After decades of over pollution caused by cheap-to-make fast fashion, the world is finally waking up to the adverse impact that our fashion-related consumption habits have on our planet. There is a lot of work to be done. Over 85% of all textiles end up in landfills each year. Meanwhile, clothing production has doubled since 2000.
There's more. Aside from the landfill problem, washing clothes generate microfibers that enter our ocean. These are consumed by fish and contribute to over 30% of our oceanic pollution.
Bearing in mind all the issues, it fast becomes clear that the cost of fast fashion has far outweighed its convenience and affordability. Several brands and fabric manufacturers are now recognizing that the need of the hour is to replace polyester fabric with new and innovative eco-friendly alternatives. This has resulted in an influx of plant-based fabrics made from seaweed, cactus, pineapple, cork, and mycelium cells (among others)! Fungi is finally in fashion.
What is Mycelium or Mushroom Leather?
Fungi and mushrooms that grow on the ground have a complex root system that is an infinite interweb of cells. This root system is called mycelium and is being harvested to create a new kind of fabric. This fabric is almost entirely biodegradable and has a leather-like texture. It is being used extensively in both creating clothing, and furniture upholstery.
Suppliers and Manufacturers of Mycelium Fabric
While it might seem like a niche pursuit, there are plenty of companies working on producing fabric from mycelium. Mylo is a mycelium-based fabric that has been developed by Bolt Threads, a material solutions company that focuses on fiber obtained from nature. They grow the mycelium cells in-house on beds of organic matter. The cells grow to form a complex, 3-D network that is harvested, tanned, and dyed to make Mylo. Today, Mylo is being used by leading brands such as Adidas, Stella McCartney, and Lululemon.
San Francisco biotechnology company, MycoWorks also works with mycelium and has created Fine Mycelium - a patented process that can be employed to create strong, durable, and high-performing materials. Their flagship product is Reishi, which is a premium and natural leather alternative.
NEFFA is another such company that is the creator of MycoTex, another manufacturing method for the development of clothes and fabric from compostable mushroom roots. They claim to reduce the cost and waste associated with traditional manufacturing operations and replace polymers with compostable materials.

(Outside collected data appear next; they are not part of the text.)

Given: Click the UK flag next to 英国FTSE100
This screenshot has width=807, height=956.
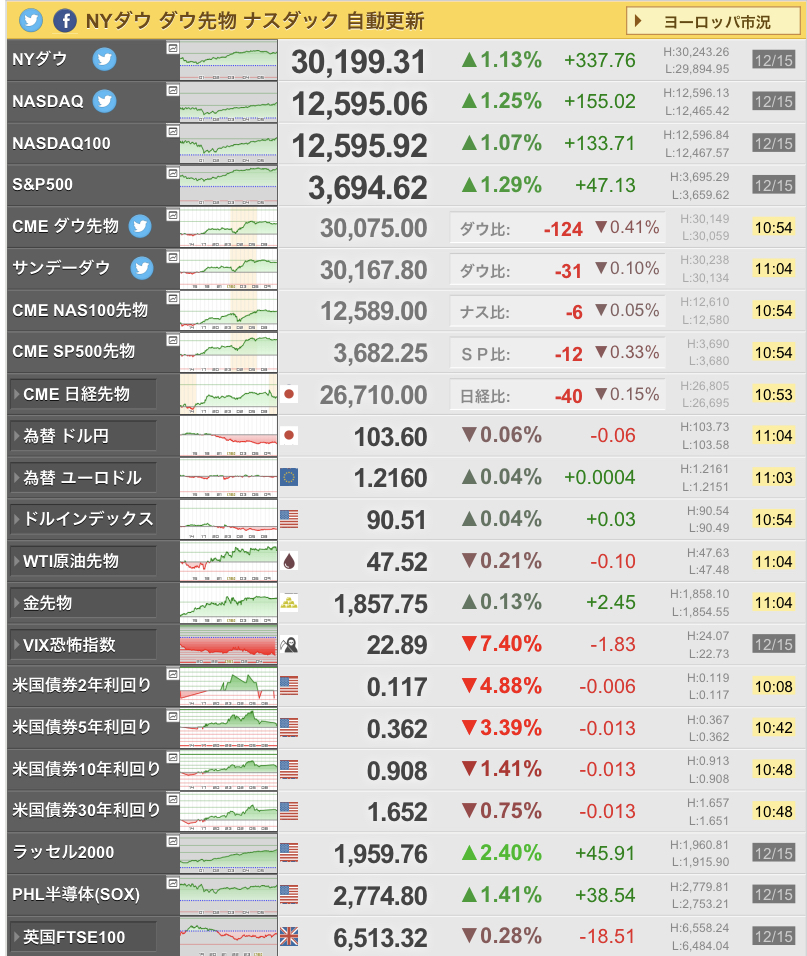Looking at the screenshot, I should (290, 937).
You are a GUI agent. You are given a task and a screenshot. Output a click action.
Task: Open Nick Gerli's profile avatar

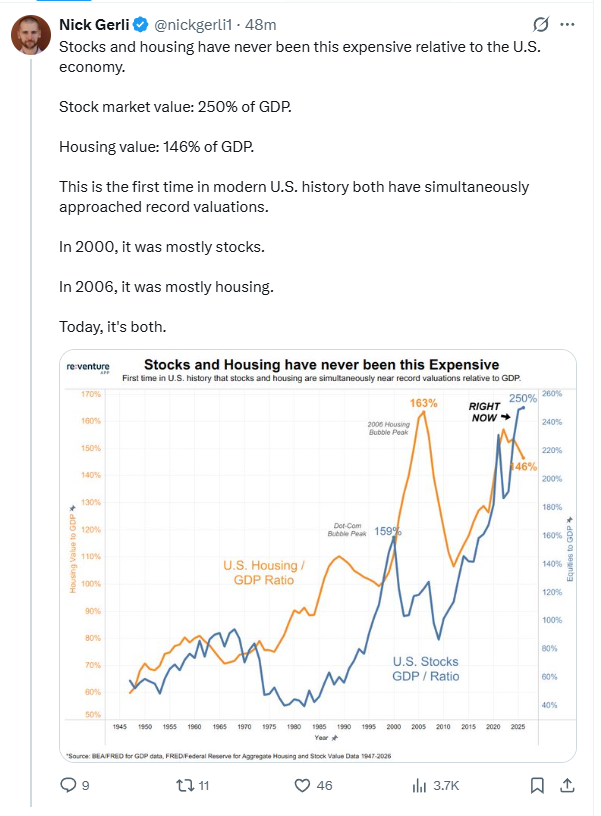[31, 35]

Italy-based Mogu specializes in cutting-edge technology that is based on mycelium. They produce mycelium fabric on top of agro-industrial residues, and the resulting fabric is 100% plastic-free. Mogu's Mushroom Fabric has wide application. Their Acoustic range is a combination of mycelium fabric and textile residues. The fabric is non-toxic, fire-resistant and waterproof.
Is Mushroom Fabric Really Sustainable?
Different kinds of mycelium fabric have different properties that make them more or less sustainable than regular leather. The Bolt Thread team who are the creators of Mylo claim that since Mylo is a new material, there are not enough studies to ascertain its benefits over traditional leather. However, there is a definite improvement in the production cycle because the production of Mylo does not involve the rearing of livestock which cuts down production time by days and is more ethical and less polluting than factory farming.

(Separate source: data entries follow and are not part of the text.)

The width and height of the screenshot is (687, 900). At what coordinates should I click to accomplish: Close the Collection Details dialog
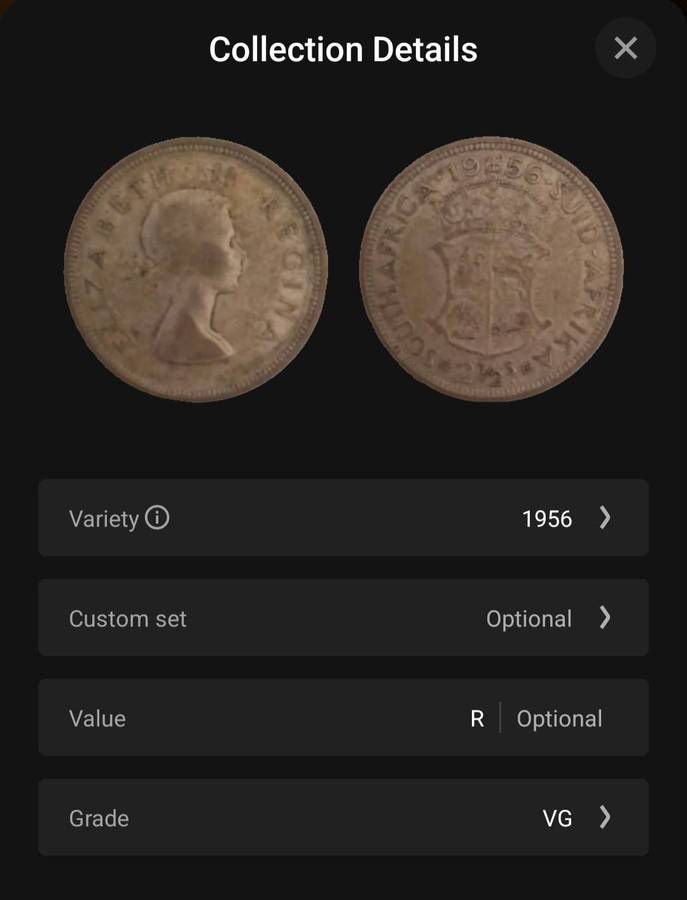[x=625, y=48]
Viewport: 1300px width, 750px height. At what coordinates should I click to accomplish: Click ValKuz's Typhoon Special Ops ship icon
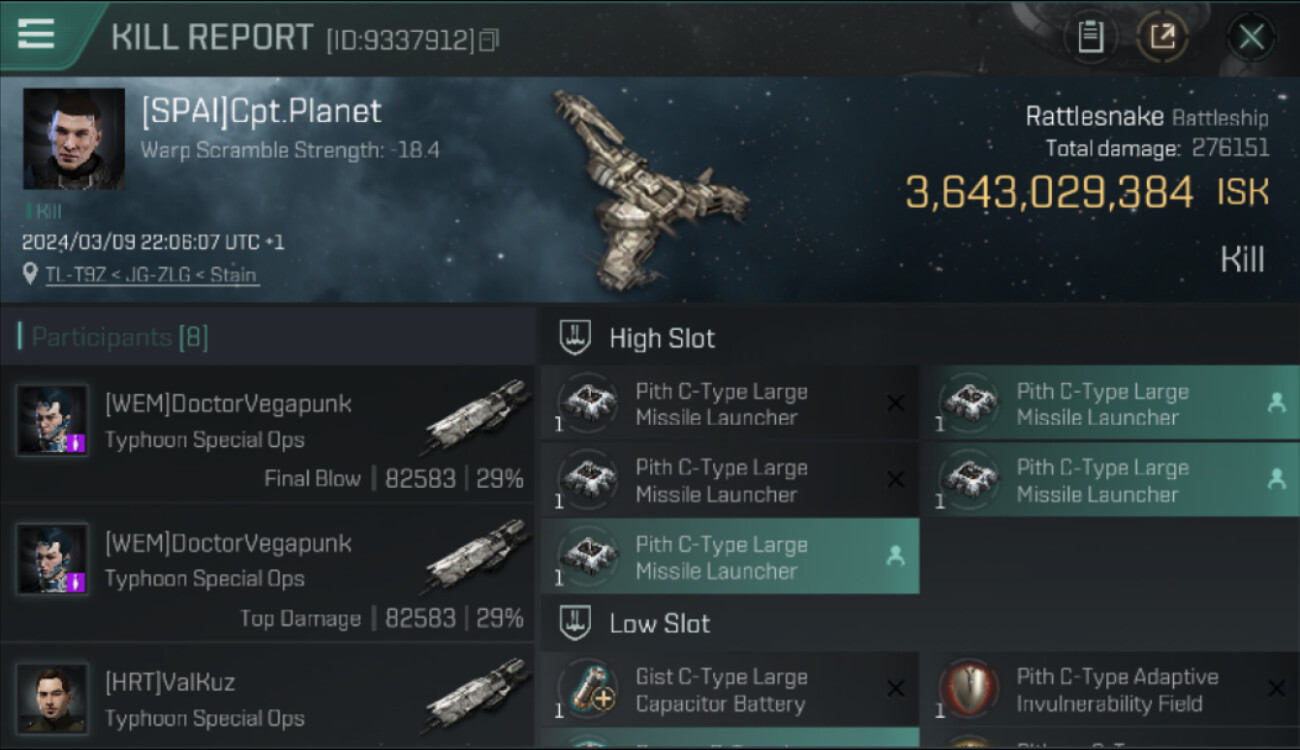[x=477, y=694]
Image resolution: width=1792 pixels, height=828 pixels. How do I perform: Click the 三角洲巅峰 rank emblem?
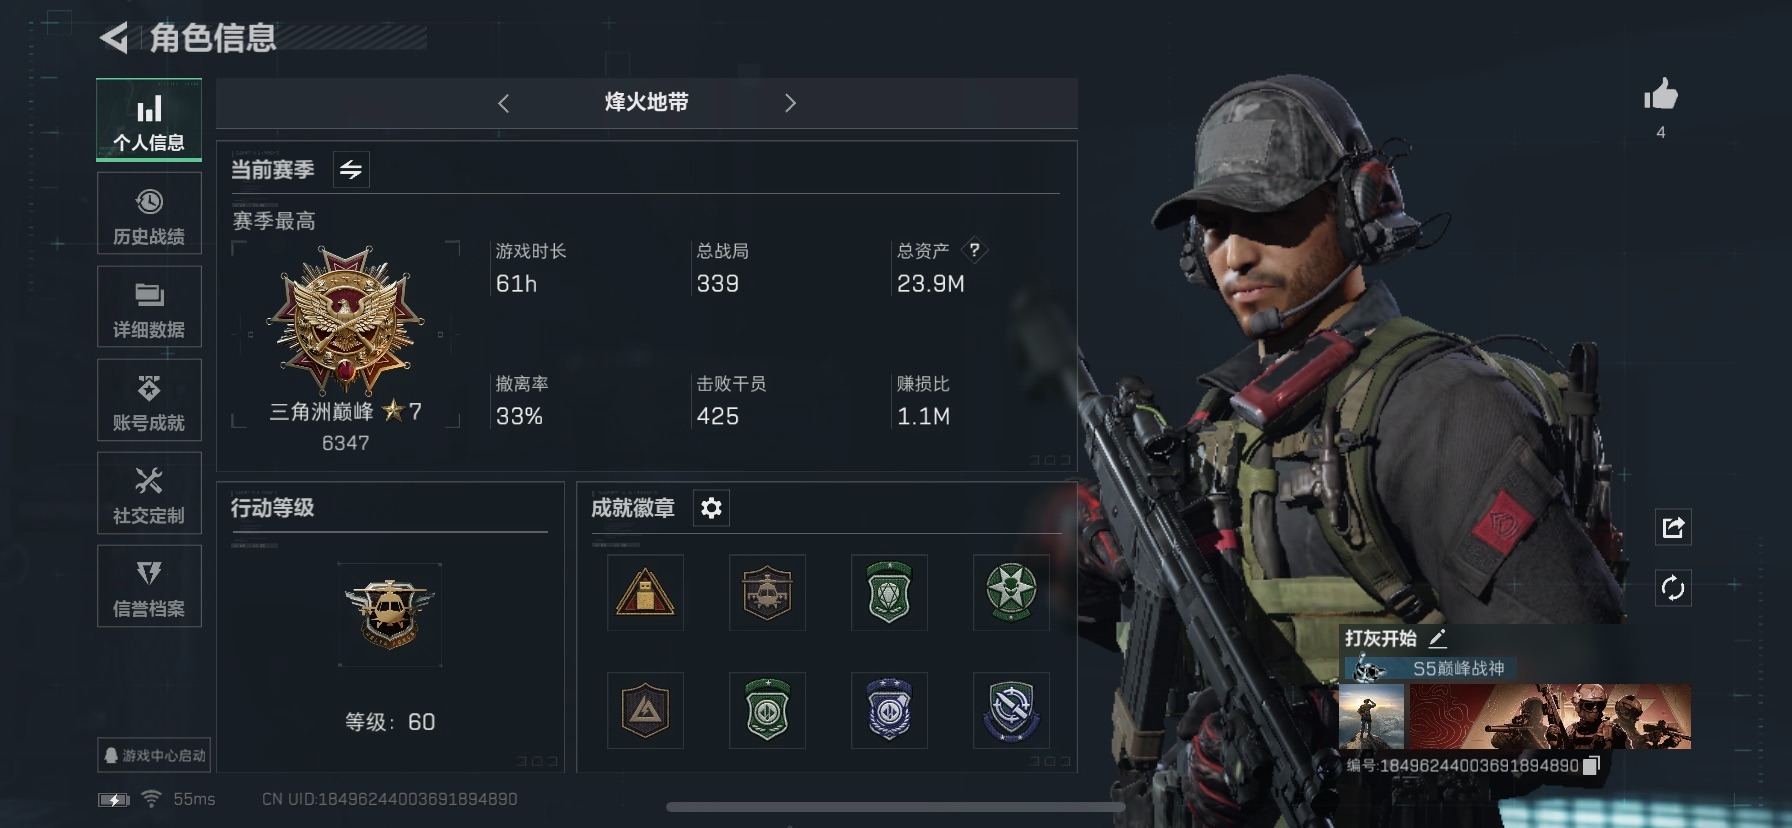346,320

Most vegan leather is artificial and is made from synthetic fiber with a PVC coating. Mylo on the other hand is not made from petroleum products since it uses mycelium as its primary raw material. It is a fully renewable resource as the mycelium cells used in production are grown in indoor vertical farms in the United States and Europe.
However, Mylo is not biodegradable. While Mylo is not petroleum-based, it is also not plastic-free. The Mylo fabric is between 50-85% bio-based. The goal of the Bolt Threads teams is to ultimately have a completely plastic-free product in Mylo. However, this goal has not been achieved yet.
On the other hand, NEFFA's MycoTex technology claims to make fully compostable mushroom fabric, while promising a more comfortable fit at the same time.
Mogu's products, much like NEFFA, are 100% plastic-free and biodegradable! The basis of their production process is in low-value materials. These are materials that are left unused as they cannot find any other valuable application in the industry. The mycelium cells eat organic matter and convert this low-value raw material into a desirable, durable, and biodegradable product.
As you can see, not all mushroom fabric was created equal. While some companies have managed to achieve the strength and durability that is required by plant-based materials by completely avoiding the use of plastics, others are still working towards the goal of a truly circular and biodegradable form of fabric. Although there is still a long way to go, it is definitely positive that the use of plant-based fabric is becoming more and more mainstream. Adidas recently announced that they are working on developing a new plant-based leather for its shoe collection.
If big companies like Adidas invest even a fraction of their hefty R&D budget in innovative and sustainable technologies, then we can be one step closer to reducing the ginormous carbon footprint of the fashion industry.